Signé en juin 1919, le traité de Versailles dessaisissait l’Allemagne de l’Alsace-Lorraine, de la Posnanie, d’Eupen et Malmédy, de ses territoires d’outre-mer. Un plébiscite serait organisé ultérieurement pour décider si la Silésie serait allemande ou polonaise, si la Sarre retournerait à l’Allemagne ou demeurerait française. Son armée réduite à 100 000 hommes, sa flotte de guerre confisquée, jugé responsable de la guerre par l’article 231 du traité, et ainsi condamné à payer des réparations, le peuple allemand jugea ces clauses iniques : les vainqueurs prétendaient agir au nom du droit des peuples à disposer d’eux-mêmes ; or ils attribuaient les Allemands des Sudètes à la Tchécoslovaquie, et les Hongrois de Transylvanie à la Roumanie. L’occupation de la rive gauche du Rhin pendant quinze ans à titre de gage mit le comble à sa colère : il voyait l’ennemi fouler la terre natale alors qu’en quatre ans de combats il avait réussi à la maintenir inviolée.

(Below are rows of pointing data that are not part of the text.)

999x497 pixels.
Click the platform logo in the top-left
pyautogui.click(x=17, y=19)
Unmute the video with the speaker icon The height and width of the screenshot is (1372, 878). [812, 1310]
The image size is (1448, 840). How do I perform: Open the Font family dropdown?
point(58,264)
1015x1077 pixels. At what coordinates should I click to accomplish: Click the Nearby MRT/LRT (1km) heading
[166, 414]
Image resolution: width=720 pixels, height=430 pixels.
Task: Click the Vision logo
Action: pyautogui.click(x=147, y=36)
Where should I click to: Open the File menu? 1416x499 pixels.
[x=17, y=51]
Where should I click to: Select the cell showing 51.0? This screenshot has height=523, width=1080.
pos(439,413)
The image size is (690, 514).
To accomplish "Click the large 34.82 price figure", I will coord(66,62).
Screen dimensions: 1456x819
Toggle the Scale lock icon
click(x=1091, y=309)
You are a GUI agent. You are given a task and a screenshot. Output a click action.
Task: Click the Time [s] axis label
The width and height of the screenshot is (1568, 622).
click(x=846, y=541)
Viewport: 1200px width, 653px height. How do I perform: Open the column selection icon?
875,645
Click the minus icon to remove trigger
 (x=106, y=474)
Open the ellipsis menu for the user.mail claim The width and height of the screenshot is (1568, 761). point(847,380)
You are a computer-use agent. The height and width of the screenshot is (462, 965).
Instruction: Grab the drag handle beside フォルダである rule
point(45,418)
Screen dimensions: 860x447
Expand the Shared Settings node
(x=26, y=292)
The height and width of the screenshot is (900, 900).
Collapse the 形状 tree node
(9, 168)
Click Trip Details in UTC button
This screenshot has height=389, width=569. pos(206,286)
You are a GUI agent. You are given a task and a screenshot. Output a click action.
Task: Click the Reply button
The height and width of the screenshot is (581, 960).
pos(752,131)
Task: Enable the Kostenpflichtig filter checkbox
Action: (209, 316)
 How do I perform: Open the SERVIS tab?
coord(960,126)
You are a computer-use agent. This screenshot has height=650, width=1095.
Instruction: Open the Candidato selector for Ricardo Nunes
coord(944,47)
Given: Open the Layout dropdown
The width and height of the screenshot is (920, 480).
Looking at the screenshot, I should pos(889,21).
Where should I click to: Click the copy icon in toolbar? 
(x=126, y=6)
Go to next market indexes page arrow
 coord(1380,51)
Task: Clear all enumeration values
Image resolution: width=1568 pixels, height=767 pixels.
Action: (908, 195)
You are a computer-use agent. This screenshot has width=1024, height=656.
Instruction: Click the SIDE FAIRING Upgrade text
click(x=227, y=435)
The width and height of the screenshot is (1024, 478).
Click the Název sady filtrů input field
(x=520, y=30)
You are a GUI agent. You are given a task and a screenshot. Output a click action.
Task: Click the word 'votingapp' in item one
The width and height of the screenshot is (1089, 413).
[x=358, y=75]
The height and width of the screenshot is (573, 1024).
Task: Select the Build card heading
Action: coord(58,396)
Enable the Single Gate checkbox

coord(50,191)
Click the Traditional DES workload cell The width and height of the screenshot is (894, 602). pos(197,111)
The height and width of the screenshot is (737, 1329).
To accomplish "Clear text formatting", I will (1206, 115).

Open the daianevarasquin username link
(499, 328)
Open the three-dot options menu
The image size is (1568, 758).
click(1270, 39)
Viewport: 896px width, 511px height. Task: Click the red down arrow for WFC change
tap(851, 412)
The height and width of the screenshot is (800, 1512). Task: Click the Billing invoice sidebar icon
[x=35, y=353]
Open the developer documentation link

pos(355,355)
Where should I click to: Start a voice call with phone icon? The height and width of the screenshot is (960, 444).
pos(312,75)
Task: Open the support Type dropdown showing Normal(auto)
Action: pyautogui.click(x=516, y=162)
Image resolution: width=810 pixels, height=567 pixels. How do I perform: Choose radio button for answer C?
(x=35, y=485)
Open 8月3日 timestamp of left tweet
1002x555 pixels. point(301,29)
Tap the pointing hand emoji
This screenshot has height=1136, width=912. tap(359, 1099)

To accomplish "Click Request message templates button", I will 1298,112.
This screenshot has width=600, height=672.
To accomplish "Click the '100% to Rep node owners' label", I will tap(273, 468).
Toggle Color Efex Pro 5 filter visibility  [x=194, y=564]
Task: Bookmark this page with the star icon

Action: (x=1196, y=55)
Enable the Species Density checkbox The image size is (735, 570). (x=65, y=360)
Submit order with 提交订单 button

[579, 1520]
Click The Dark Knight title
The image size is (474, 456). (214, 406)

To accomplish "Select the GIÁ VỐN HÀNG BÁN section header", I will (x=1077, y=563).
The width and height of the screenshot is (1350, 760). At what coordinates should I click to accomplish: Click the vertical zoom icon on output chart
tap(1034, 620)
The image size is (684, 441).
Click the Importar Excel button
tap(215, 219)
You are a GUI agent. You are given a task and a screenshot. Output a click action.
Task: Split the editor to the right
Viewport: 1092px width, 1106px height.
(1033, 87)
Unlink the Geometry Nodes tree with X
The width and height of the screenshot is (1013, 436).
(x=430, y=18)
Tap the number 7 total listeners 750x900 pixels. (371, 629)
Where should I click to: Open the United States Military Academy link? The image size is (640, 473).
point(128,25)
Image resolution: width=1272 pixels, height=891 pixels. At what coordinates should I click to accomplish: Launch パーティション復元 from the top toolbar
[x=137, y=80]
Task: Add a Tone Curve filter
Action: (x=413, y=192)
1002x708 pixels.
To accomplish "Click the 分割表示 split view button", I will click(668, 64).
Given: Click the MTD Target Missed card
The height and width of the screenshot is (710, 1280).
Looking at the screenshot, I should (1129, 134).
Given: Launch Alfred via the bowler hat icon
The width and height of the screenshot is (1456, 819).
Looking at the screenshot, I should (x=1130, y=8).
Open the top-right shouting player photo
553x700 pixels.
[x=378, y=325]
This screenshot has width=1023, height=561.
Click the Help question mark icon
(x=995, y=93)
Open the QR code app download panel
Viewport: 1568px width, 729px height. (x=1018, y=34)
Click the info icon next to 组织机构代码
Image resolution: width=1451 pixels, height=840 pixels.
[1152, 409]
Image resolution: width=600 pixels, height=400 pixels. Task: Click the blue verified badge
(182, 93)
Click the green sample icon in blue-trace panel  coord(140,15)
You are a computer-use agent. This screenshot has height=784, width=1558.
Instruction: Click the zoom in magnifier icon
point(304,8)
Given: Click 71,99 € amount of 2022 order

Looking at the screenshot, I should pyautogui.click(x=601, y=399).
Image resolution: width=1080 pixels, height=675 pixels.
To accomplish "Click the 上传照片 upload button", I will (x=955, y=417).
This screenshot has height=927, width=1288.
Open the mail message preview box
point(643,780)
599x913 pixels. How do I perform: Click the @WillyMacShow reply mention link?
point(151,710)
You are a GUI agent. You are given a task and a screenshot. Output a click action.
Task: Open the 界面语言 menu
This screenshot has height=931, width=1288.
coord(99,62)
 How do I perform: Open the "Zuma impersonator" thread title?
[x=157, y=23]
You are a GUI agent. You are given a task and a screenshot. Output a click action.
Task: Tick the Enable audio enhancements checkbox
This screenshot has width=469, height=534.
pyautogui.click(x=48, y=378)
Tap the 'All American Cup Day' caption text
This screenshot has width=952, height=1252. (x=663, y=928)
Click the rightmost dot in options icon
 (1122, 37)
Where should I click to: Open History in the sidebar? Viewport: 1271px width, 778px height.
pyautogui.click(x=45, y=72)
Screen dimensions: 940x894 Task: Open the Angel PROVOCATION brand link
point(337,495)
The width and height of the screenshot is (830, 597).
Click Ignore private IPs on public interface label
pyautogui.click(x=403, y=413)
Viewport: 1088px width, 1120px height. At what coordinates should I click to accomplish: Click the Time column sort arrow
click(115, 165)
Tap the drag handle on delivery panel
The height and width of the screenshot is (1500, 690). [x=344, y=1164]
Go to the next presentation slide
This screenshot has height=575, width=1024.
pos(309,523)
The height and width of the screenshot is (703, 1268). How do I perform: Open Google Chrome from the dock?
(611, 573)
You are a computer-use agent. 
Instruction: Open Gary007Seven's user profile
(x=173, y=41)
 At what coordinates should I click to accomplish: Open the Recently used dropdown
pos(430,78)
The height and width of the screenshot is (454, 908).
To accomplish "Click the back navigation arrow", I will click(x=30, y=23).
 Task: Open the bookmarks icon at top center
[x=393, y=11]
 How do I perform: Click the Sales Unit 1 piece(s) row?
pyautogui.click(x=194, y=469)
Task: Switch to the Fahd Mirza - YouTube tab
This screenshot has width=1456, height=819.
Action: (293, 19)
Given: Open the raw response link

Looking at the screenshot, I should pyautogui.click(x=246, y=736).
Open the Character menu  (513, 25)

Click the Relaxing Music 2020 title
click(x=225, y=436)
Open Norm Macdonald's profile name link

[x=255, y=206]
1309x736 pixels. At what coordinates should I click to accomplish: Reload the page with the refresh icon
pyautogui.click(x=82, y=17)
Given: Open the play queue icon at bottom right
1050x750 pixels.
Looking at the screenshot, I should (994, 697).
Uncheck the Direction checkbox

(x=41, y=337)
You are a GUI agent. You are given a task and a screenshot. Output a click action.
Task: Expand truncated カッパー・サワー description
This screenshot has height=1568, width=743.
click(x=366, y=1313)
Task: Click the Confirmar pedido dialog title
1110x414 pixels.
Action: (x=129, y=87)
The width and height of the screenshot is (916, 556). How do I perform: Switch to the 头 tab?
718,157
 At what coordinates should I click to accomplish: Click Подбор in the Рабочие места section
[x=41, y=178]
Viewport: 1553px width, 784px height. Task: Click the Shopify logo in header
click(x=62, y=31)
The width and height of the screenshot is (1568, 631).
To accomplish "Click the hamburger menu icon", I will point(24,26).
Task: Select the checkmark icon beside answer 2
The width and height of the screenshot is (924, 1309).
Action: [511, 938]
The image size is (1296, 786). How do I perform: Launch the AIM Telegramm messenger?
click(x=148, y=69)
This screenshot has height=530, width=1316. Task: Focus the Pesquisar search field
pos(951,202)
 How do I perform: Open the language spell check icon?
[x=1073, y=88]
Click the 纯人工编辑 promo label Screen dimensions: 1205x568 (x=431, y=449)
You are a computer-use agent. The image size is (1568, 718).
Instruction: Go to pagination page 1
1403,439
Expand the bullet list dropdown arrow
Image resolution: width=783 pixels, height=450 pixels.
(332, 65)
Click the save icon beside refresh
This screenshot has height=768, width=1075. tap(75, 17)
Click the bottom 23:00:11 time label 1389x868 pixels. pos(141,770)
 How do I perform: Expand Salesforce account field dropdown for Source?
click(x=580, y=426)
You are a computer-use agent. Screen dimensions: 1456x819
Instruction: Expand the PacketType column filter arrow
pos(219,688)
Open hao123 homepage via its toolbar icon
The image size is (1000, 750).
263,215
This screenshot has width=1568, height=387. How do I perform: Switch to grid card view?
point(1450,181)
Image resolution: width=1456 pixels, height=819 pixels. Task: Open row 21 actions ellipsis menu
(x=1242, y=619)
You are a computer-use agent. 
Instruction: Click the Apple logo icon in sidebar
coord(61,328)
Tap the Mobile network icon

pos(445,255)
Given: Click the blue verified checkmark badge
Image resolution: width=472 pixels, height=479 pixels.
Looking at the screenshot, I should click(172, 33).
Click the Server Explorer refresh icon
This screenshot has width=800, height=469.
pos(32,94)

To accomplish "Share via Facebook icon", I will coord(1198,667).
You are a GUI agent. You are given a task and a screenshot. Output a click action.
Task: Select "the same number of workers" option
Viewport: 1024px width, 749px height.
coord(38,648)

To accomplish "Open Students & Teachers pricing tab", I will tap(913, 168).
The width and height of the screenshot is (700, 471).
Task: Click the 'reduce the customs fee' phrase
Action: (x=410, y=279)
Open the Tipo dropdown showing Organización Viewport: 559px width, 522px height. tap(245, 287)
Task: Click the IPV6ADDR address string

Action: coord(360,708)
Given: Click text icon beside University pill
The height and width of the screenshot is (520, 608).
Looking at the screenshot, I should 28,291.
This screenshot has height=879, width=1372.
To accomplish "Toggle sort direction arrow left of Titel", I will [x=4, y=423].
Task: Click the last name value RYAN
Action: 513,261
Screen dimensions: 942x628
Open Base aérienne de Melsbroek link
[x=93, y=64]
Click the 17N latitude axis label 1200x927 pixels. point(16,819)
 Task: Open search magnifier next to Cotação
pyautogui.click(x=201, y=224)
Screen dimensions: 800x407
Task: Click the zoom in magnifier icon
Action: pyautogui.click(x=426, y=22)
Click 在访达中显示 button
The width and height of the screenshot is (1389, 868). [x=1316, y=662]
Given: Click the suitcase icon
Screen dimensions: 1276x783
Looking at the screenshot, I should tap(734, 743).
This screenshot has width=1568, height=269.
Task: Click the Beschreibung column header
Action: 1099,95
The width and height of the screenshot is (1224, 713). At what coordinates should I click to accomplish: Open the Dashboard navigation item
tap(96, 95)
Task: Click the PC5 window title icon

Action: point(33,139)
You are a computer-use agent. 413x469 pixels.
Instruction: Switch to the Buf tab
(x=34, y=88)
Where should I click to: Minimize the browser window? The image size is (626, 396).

Dans leur hâte à tenir la colère des Allemands comme un gage de victoire, les Français et les Anglais ne s’apercevaient pas qu’en réalité la puissance de leur adversaire restait intacte alors que la France était détruite en partie. Ruinées par l’effort de guerre, par leurs achats à l’étranger, la France et l’Angleterre, prospères en 1914, avaient vu s’effondrer leur crédit à l’extérieur avant qu’il ne se transforme en compte débiteur. Elles ne bénéficiaient plus des fonds placés en Russie ni dans l’empire turc, celui-ci détruit et dépecé par les traités de Sèvres et Trianon. Certes, elles comptaient exercer un contrôle sur la Syrie, le Liban, l’Irak, etc., mais le réveil des peuples coloniaux allait bientôt les en chasser. Ainsi, leur assise financière affaiblie par la guerre, elles perdaient l’avance qu’elles avaient, quatre ans plus tôt, devant l’Allemagne et l’Amérique. En outre, consacrant par le traité de Saint-Germain la substitution d’une poussière de petits États à l’ancien empire des Habsbourg, ne laissant aux Italiens ni Fiume ni Trieste, la France et l’Angleterre créaient une situation qui allait rapprocher, à terme, les mécontents, préparer leur revanche, faciliter leurs premiers succès.